## TASK STATEMENT
Please reproduce exactly, and only, the line containing "The image size is (1456, 819)." and every line after it to the end of the records below, leaving out all pictures.

## MATERIAL FOR THE TASK
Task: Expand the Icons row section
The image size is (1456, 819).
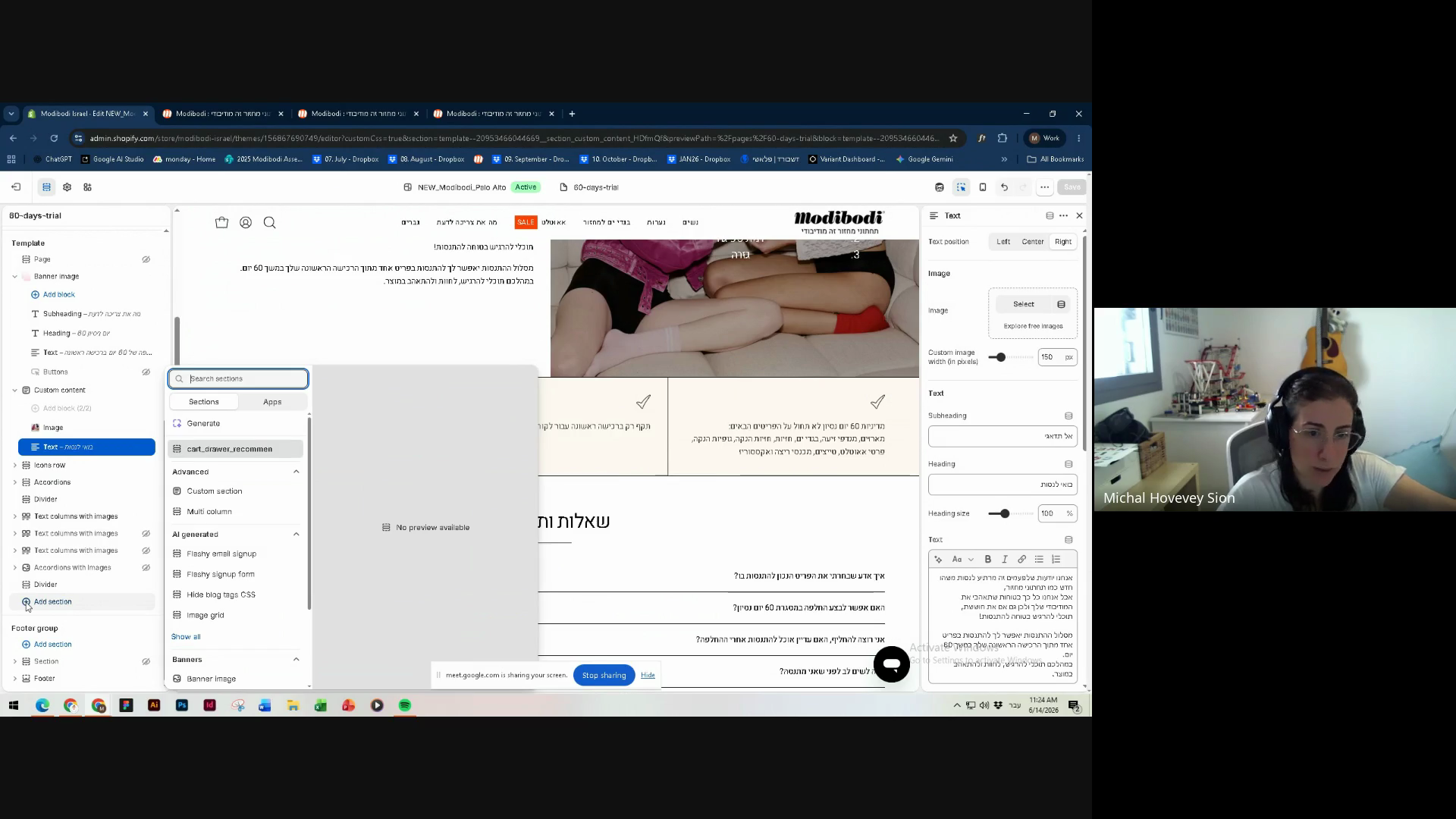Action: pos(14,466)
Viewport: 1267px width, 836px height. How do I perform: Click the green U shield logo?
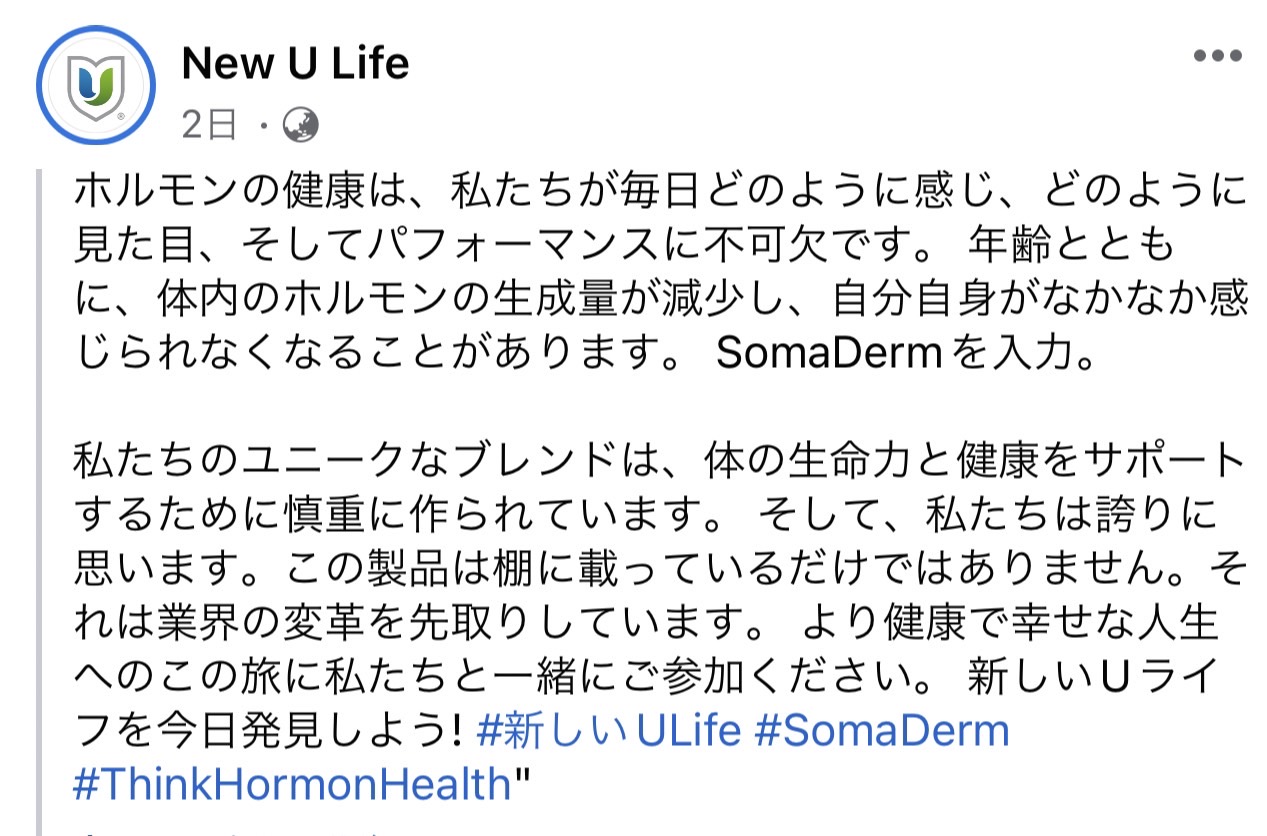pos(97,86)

## EXERCISE SOLUTION
The image size is (1456, 819).
Action: pos(14,466)
Viewport: 1267px width, 836px height. How do I perform: Click the green U shield logo?
pos(97,86)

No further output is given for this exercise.